I swear, as soon as Labor Day was over, it was a veritable pumpkinpalooza all over. The jokes and memes started abounding on Facebook and via e-mail (“Prepare for pumpkin everything!”), and you couldn’t look at a food-related website without being smacked in the face with some kind of pumpkin recipe.
And don’t get me started on Starbucks’ pumpkin spice lattes.
I, as a food blogger, refused to succumb. Early autumn is the the time to celebrate apples, pears and all the other ugly, misshapen fruits and root vegetables that I harvest from my farmette. I spent the whole month of September celebrating pears and apples and butternut squash (oh my).
But, once the calendar pages turned to October, I too was ready to give pumpkin its due. Here are some of the more interesting ways that I enjoyed the pumpkin harvest this fall:
- Bourbon Apple Pumpkin Butter: Slow-cooked in a crockpot, this butter is equally enjoyable slathered on toast, mixed into oatmeal or served next to a pork roast.

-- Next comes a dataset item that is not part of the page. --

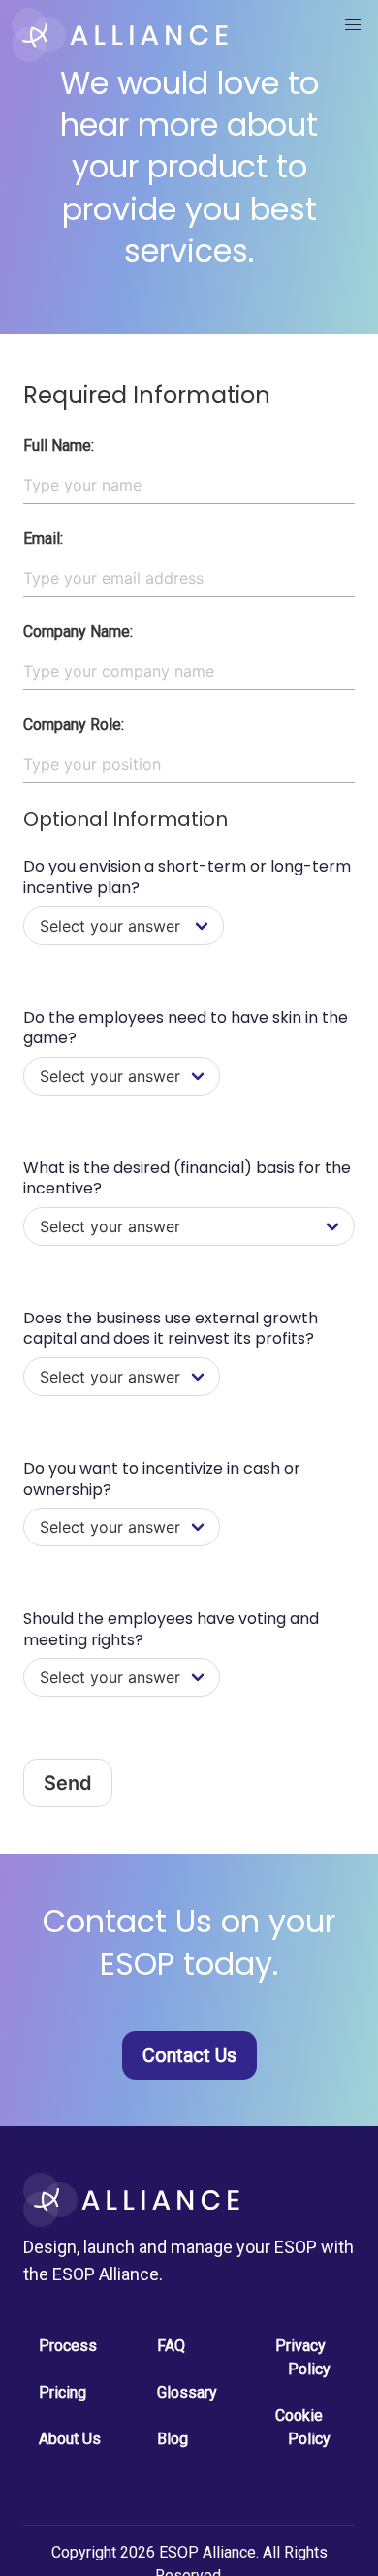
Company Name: (78, 631)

- Slow Cooker Pumpkin Bread: Yes, you really can bake bread in your crockpot! It’s moist and delicious.
- Red Pepper Pumpkin Soup: Nothing is more warming on a cool fall day that a nice bowl of soup — and it’s even better loaded with veggies.
- Maple Pumpkin Mini Muffins: A sweet treat that can serve double duty as a quick, easy breakfast and a lunchbox snack.
Did I miss any of your favorites? Please just let me know: I’ll need to find new, exciting ways of cooking up pumpkin again come October of next year. Right now, I think I need one of those lattes before it’s time to start Christmas shopping.